━━━━━ Input for this task
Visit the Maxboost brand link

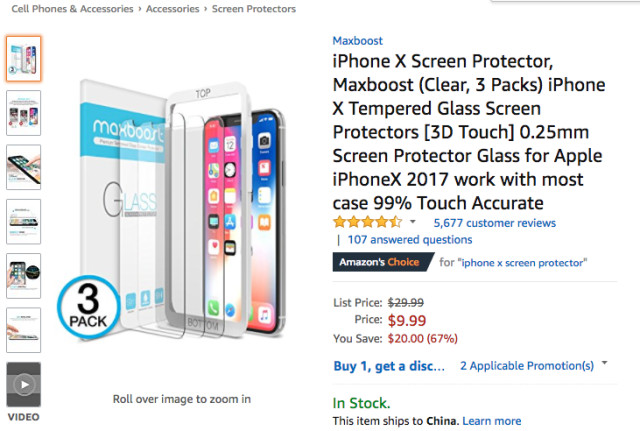coord(356,41)
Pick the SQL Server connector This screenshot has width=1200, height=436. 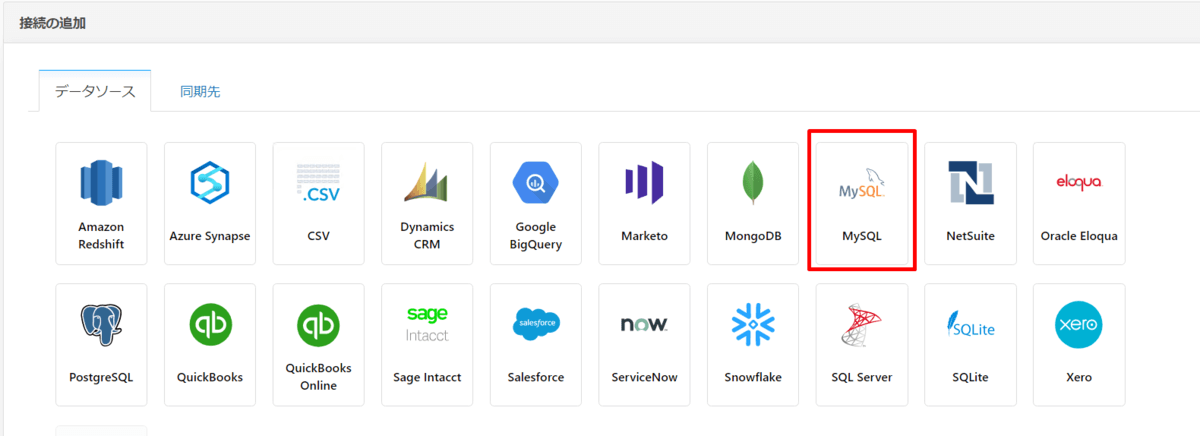click(x=862, y=344)
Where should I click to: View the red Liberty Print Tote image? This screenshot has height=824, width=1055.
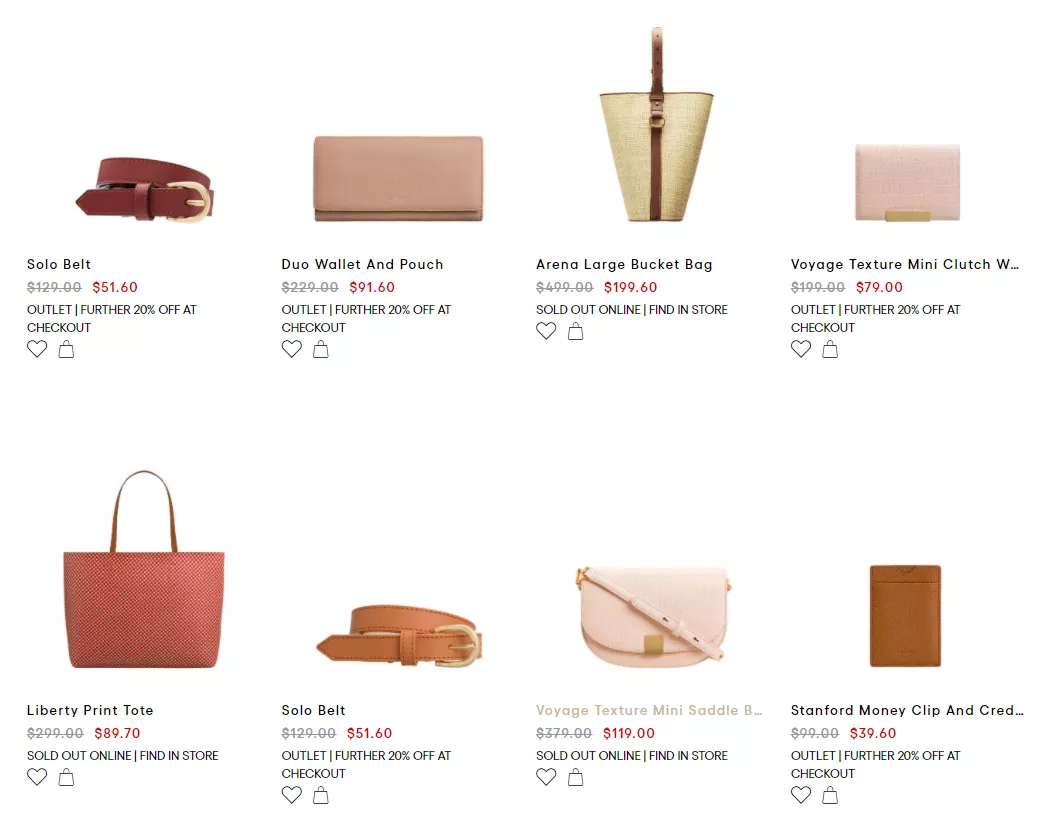click(x=143, y=569)
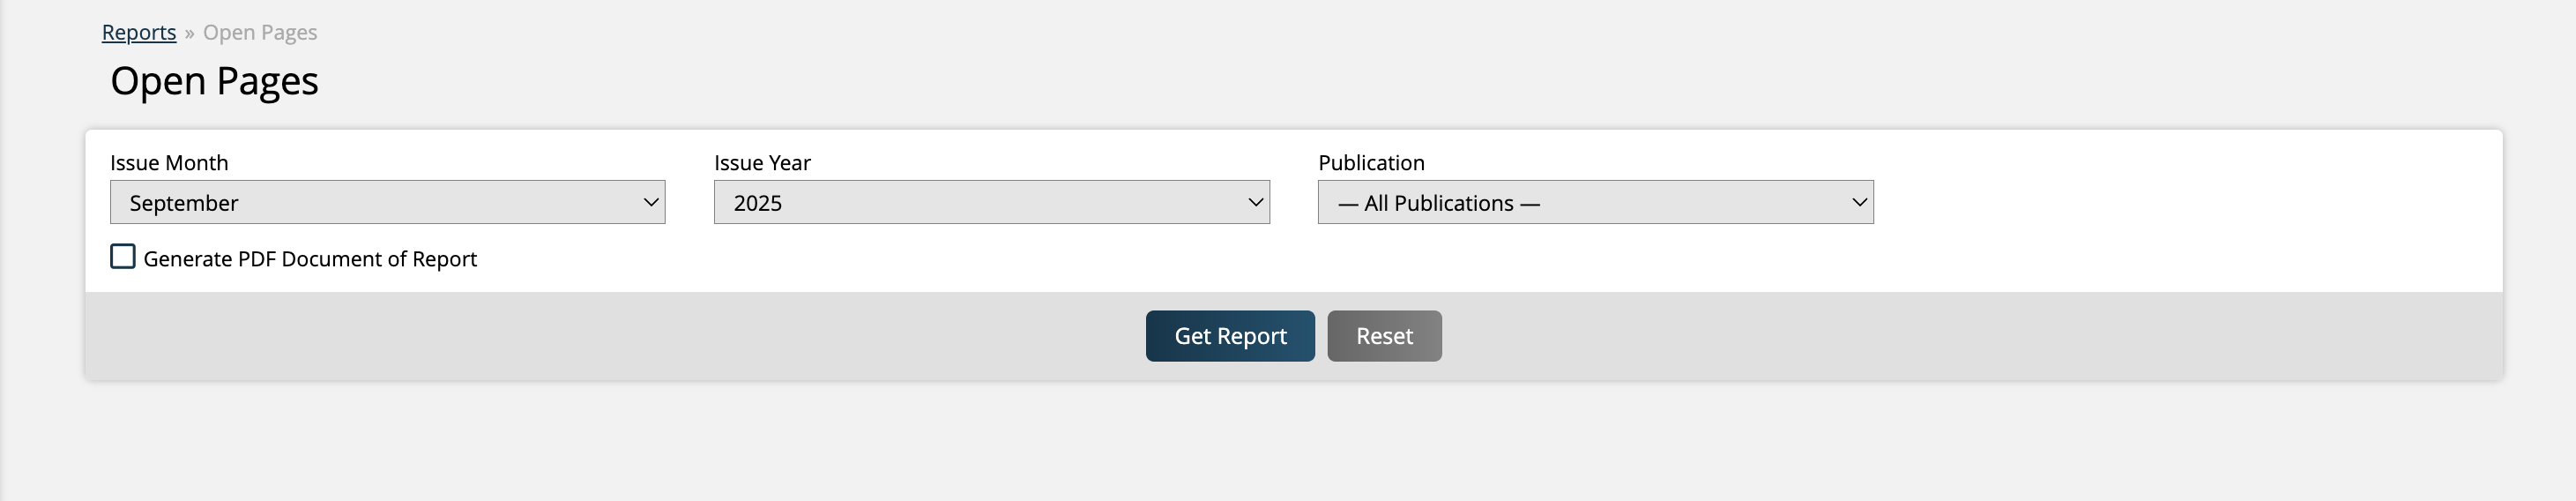
Task: Open the Issue Month dropdown showing September
Action: 387,202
━━━━━━━━━━
# Task description
Skip the pictures; extract only the lines from the line with "Where should I" through the final line of the material, exactly as they appear.

# Response area
Where should I click to: View the red Liberty Print Tote image? This screenshot has height=824, width=1055.
click(x=143, y=569)
Task: Open the Issue Month dropdown showing September
Action: 387,202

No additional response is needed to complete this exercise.